To fulfill her research experience, Rachel works as the lead undergraduate for the Biomaterials and Biointerfaces Laboratory under the guidance of Dr. Kate Schilke. Currently, this lab is working on a type of platform technology that could potentially cure sepsis. As part of this project, Rachel works on expressing genetically modified proteins for the purpose of creating a platform with a biomedical surface coating. Through this research, Rachel can successfully make genetically modified proteins and prove they work. As the lead undergraduate in the lab, she mentors two other undergraduate students and gets to see a variety of smaller projects within the larger scope of the lab. Currently Rachel is working to publish a paper where she will be the first author. 

This research experience impacted Rachel’s engineering education by helping her improve her planning, time-management, communication, teamwork, and technical writing skills. As someone who has a mentor but also mentors other students, Rachel quickly learned that communication and the ability to work collaboratively were key to being successful. 

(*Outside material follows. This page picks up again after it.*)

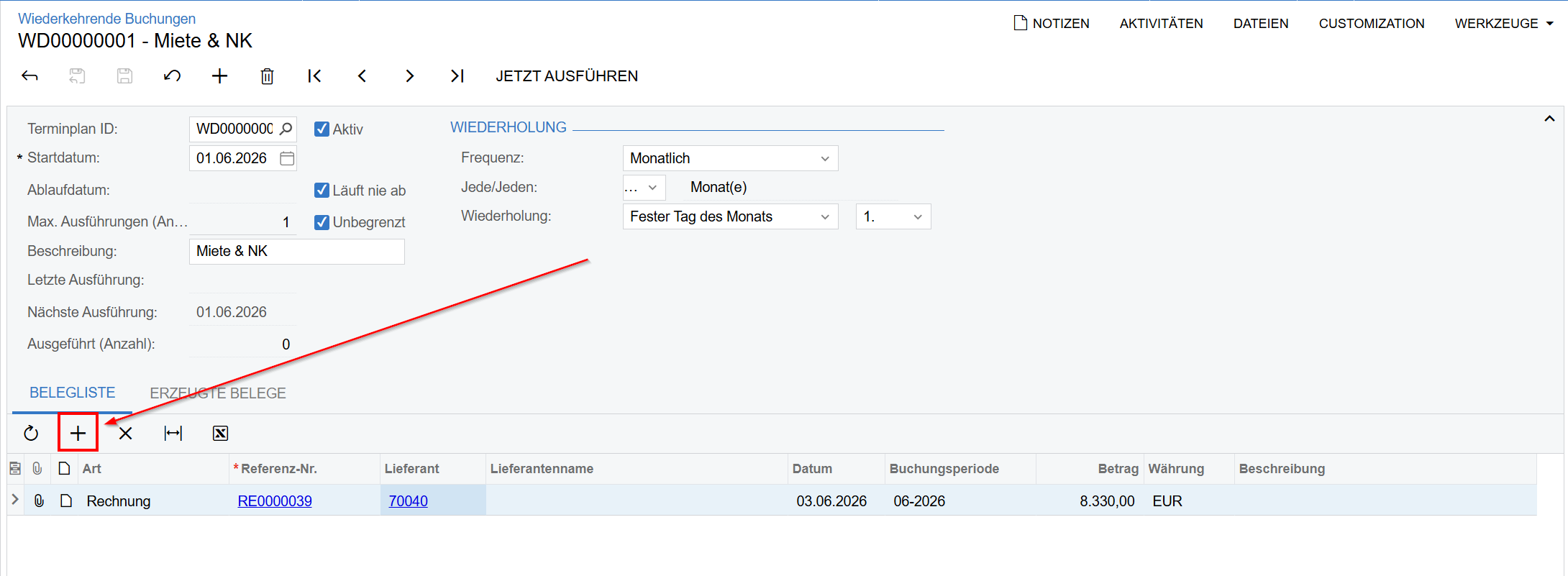Open Fester Tag des Monats dropdown
Image resolution: width=1568 pixels, height=576 pixels.
[730, 216]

“I think this experience made me more well-rounded, which is the whole point of the [Grand Challenge Scholars] program,” Rachel said. “This program allows you to become an engineer through hands-on experiences and become more than just a student who gets good grades. This experience has supported my personal growth and career path and it makes me appreciate the program a lot.” 

Rachel’s favorite part of her research is having a great mentor who cares for her both personally and academically. 

“My professor is awesome,” she said. “I am so lucky to have a mentor who cares about not only my academic growth but also my personal growth. She is constantly checking in and asking if there is anything she can help me with in my professional life. I think having a mentor like this was so critical to me flourishing as an engineer.”   

To fulfill her multicultural dimension, Rachel attended the Global Grand Challenges Summit in London. The summit consisted of workshops on personal growth, leadership, entrepreneurship, and professional development. One of the workshops consisted of her working with five other students to design a sustainable device and present the idea at a poster session and pitch competition. She enjoyed this workshop because she further developed her cultural knowledge by having the opportunity to work with students from different cultures and backgrounds. 

This experience impacted Rachel’s engineering education because she became aware that her decisions as an engineer have a sustainable impact and that sustainable solutions need to be applied on a global scale. 

“This experience helped me understand and be conscious that the decisions we make as engineers not only impact economics and technology but that every decision we make has a sustainable impact,” she said. “I think the biggest takeaway from the summit was that you can work with anybody if you are focused on a common goal. Therefore, we must use this cross-cultural knowledge to come up with sustainable solutions.” 

Rachel was honored to be one of two students from OSU who attended the Global Grand Challenges Summit. This experience diversified her education and allowed her to gain new perspectives on various cultures. It also allowed her to appreciate the GCSP. 

“I am just really grateful,” Rachel said. “The Grand Challenge Scholars Program is so much more than just checking off boxes or getting a leg up on your resume. It is about diversifying a student’s experience and about making you a great engineer. I had never been outside the United States before this experience, so the fact that the Grand Challenge Scholars Program has an interest in developing me culturally and giving me this experience abroad was amazing. It just shows how important I think this program is for people who want to learn more than just what’s in their classes.” 

Rachel enjoys the GCSP because of the person and engineer it helped her become. 

“I love the opportunities and the diversity,” she said. “I love the fact I was able to go abroad. It was incredible to me. I love that the program has an entrepreneurship element that challenges me to not just learn things, but to create. I also love how it focuses on applying my knowledge and skills to benefiting others with the service aspect. I think the whole point of the program is to take your skills, learn all that you can, and apply them in a way that benefits others. To me, being that person or developing into that person is critical to my own personal development. So, I am really happy I have this program to facilitate that.”